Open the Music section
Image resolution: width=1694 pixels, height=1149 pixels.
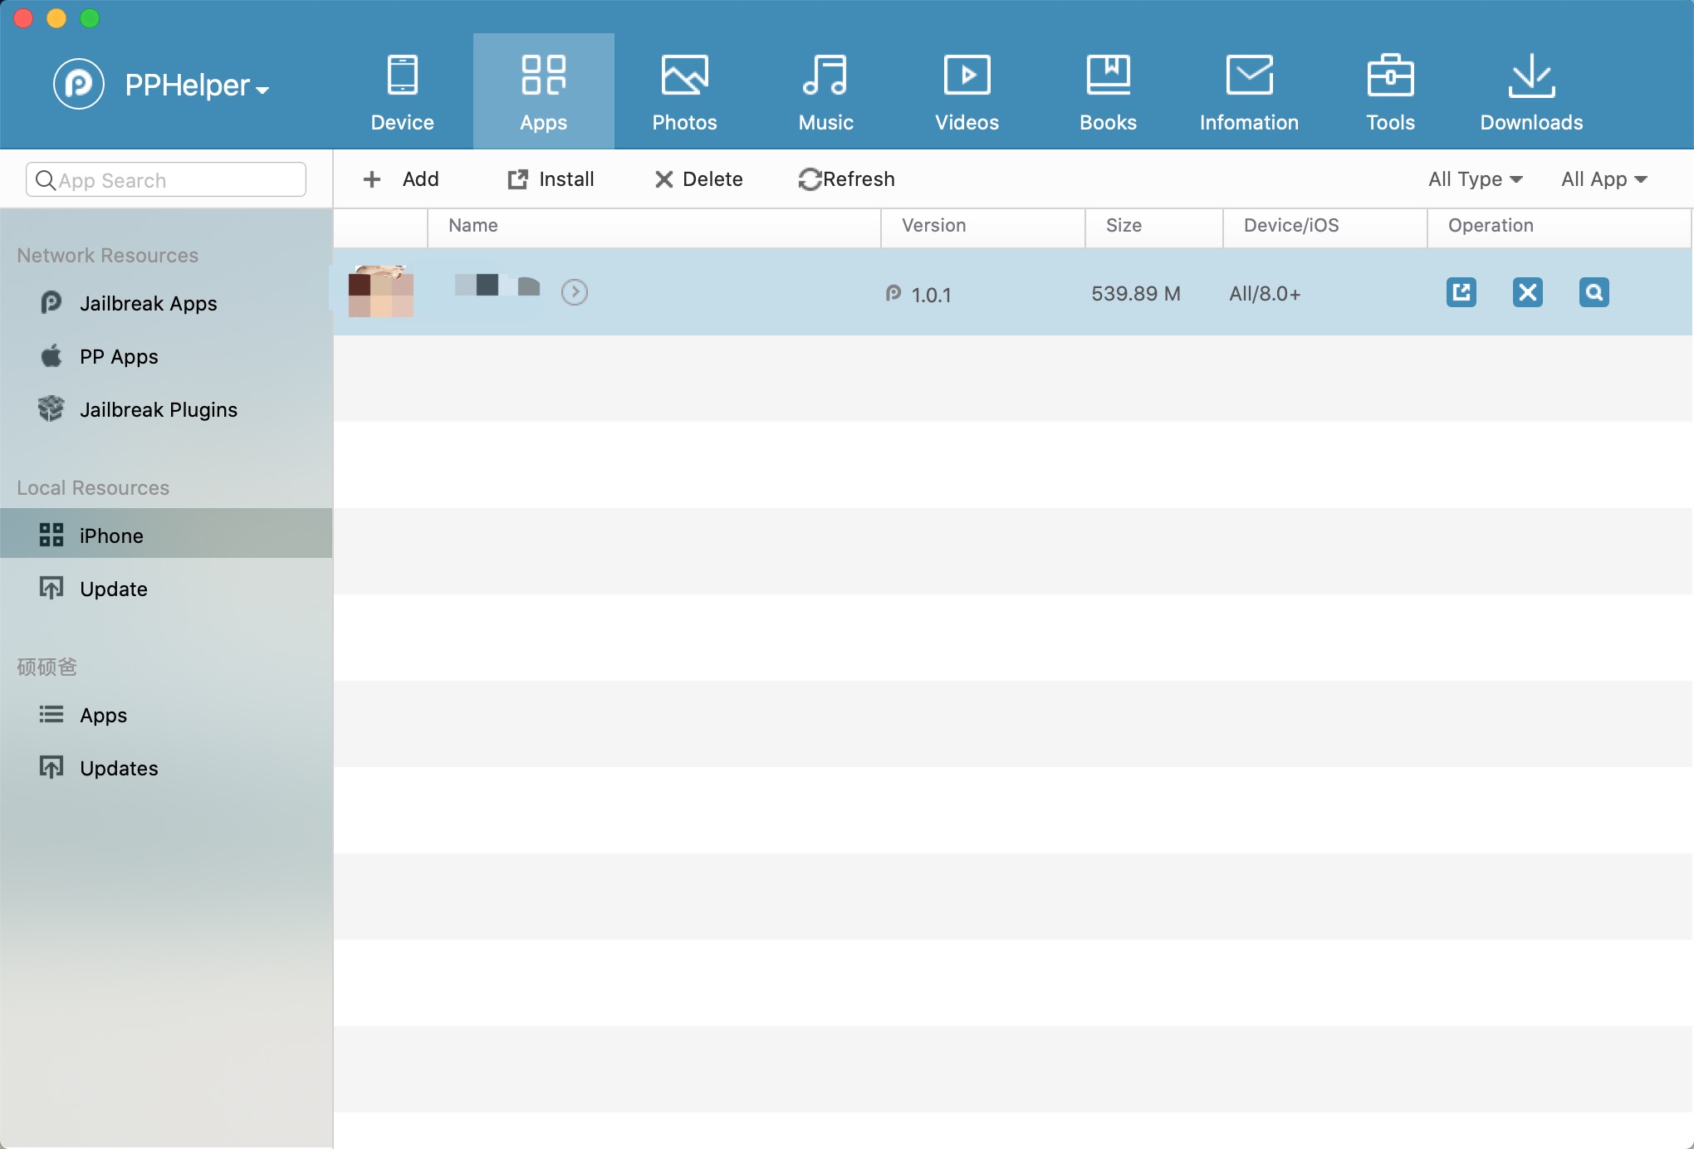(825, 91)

...

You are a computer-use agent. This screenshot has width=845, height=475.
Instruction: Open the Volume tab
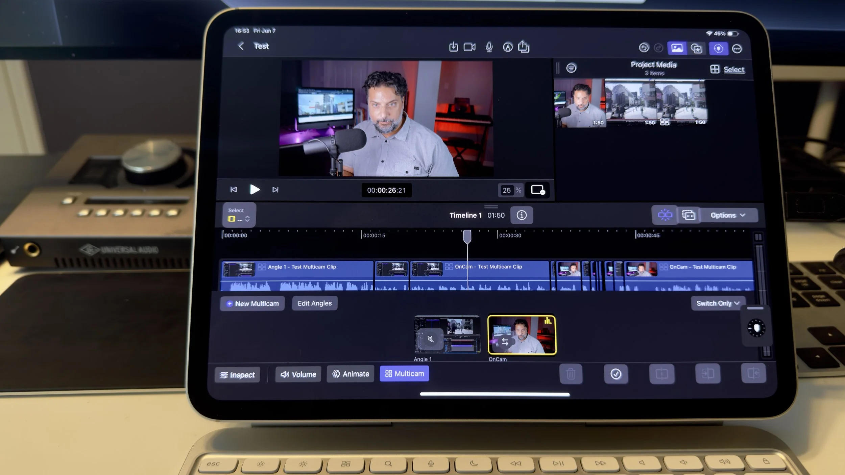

==

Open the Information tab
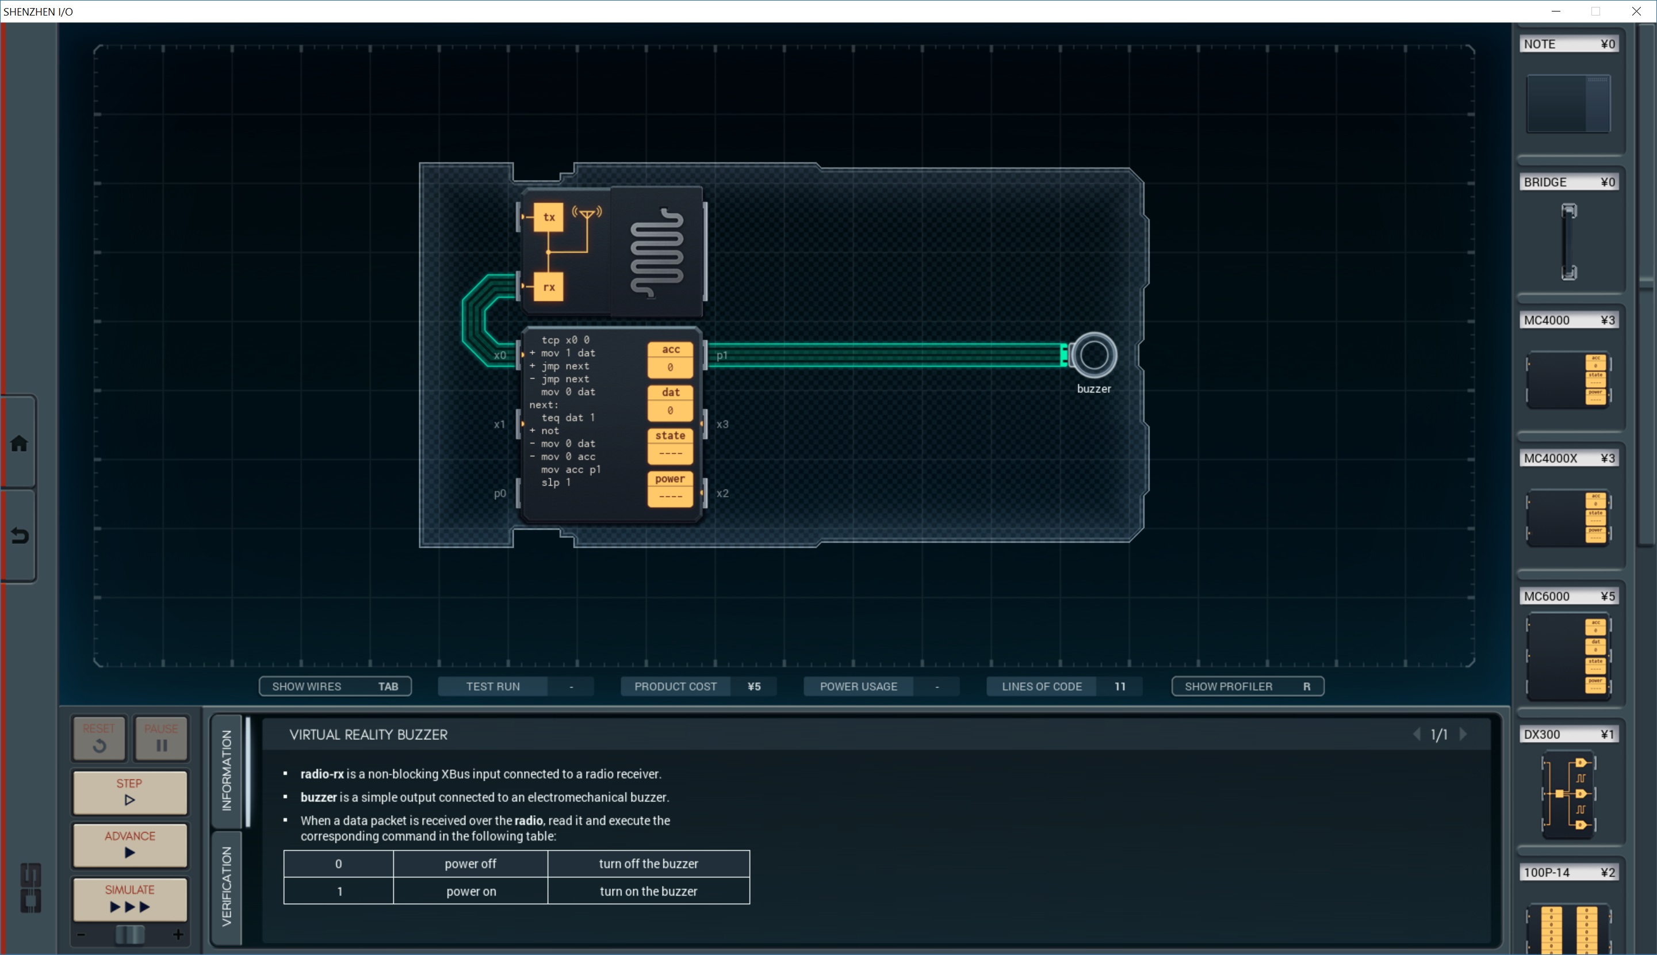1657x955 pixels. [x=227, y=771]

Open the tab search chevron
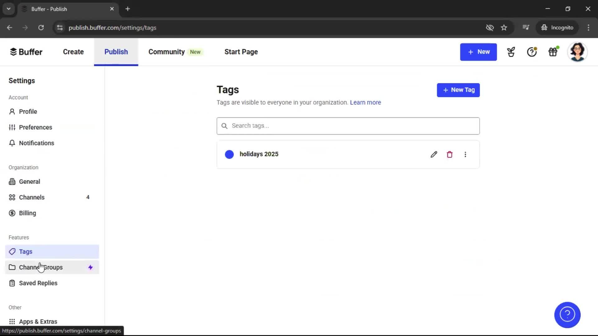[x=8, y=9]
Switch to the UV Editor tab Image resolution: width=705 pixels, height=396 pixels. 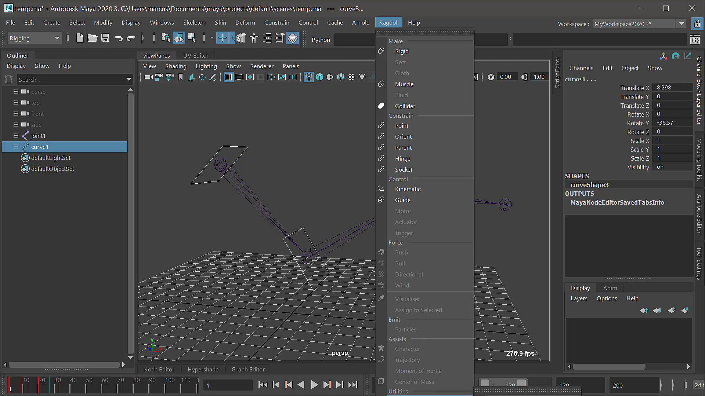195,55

▸ What is expected:
Will you return exactly the lines above from the one with "You are a computer-use" down to the one with "Instruction: Open the Volume tab", counting both as part of the range?

▸ Exercise solution:
You are a computer-use agent. This screenshot has width=845, height=475.
Instruction: Open the Volume tab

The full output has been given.